Но если Чанышев самодостаточен, то Багрицкий в перспективе рассчитан на зауженный и, как следствие, декларативно расширяемый мир. Зауживание равно расширение всё-таки – явления, а не поэт и личность.
Подметим ещё одно обстоятельство. Дать новую оценку явлениям истории, открывая ещё неизвестные моменты литературного творчества невозможно, пока ты рассчитываешь на зауженный или формально расширяемый мир. Личность и поэт могут быть открыты в человеческих свидетельствах, могут быть, наконец, реконструированы, но всё это означает преодоление явления. Ряд серьёзных исследователей, способствовавших тому, чтобы процесс восстановления исторической справедливости стал относительно необратимым, провел в 1995 году работу с документами и живыми свидетелями.

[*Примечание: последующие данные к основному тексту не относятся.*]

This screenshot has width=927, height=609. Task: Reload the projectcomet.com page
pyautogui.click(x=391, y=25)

Таким образом, было не только установлено авторство многих произведений, считавшихся в советское время хрестоматийными, но и доказано, что многие стихи видных авторов, считавшиеся следствием ожога 2-й мировой войны, оказавшейся неожиданно жестокой не только по своему противоборству, но и по своей проблематике, на деле были написаны до неё. Страдающая, протестующая совесть-личность «людей нового мира» вылилась в предсказание:
«Как будто за каждою русской околицей,\ Крестом своих рук ограждая живых,\ всем миром сойдясь, наши прадеды молятся/ за в Бога не верящих внуков своих.»
(К. Симонов, около 1941 г.)
Противоречие между камерностью, убежищем для кого угодно, и голословными кликами о солнце, так сильно тиранившее духовную культуру советского периода и подготовившее её к новым обманам, на деле плод НАМЕРЕННОГО сужения и формального расширения мира.

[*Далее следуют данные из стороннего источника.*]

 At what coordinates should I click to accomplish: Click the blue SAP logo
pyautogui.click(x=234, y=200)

Если мы НАМЕРЕННО по тем или иным причинам принимаем преимущество какого-либо фрагмента окружающего мира, то этим самым ограничиваем и масштаб нашего мировосприятия, и нашей дальнейшей способности оценки чего-либо.
Ярослав Смеляков, 1961 г.: «Это кто-то придумал счастливо,\Что на Красную площадь привёз\ Неплакучее празднество ивы\И нелёгкую сказку берёз.»
Выбор воспеваемого поэтом времени и места всегда за поэтом. Но в этом хорошем стихотворении просматривается тенденция отойти не от «столбовой дороги», а просто заузить масштабы бытия, своего и чужого.
Но НАМЕРЕННОЕ сужение требует НЕЕСТЕСТВЕННОГО (здесь мы говорим только о художественной убедительности) расширения мира: «Не разглядеть с дозорной башни\
международной широты,\Той, что вошла сегодня в наши\национальные черты.»
Конечно, музыка, обобщающая музыка любой хоть что-то стоящей строчки «всё спишет» хотя бы для читателей иного времени, но нельзя упускать возможность познания явления именно в этом откровенном источнике, от тебя ко мне. И всё же, чем более сужается поэтический мир, по принуждению со стороны или как иначе, тем труднее его разбирать. Мы видим набор доводов и фактов, в котором тонет обобщающая сила поэзии (у Смелякова изображается не прижившаяся попытка изменить интерьер Красной площади в Москве). Масштаб показывает процесс деградации общества, поэзии и поэтов. А позиция «намеренного сужения» мира ведёт нас в мир заведомо узких понятий. Начинаем с попытки определения, что такое развитой социализм, а кончаем произвольным определением 10 ведущих поэтов. Эпоха, когда К. Симонов прямолинейно декларировал «Мы – коммунисты. В этом спору нет. Они – фашисты. В этом спору нет» была гораздо противоречивее этой декларации. И во многом её уход воспринимался как победа света над мраком именно желающими сузить мир до мирка. Её принцип ходить ногами, а не на голове был принудительным, и потому, когда сужение мира уже не устраивало и мирок, в его «расширение» включались все, независимо от менталитета.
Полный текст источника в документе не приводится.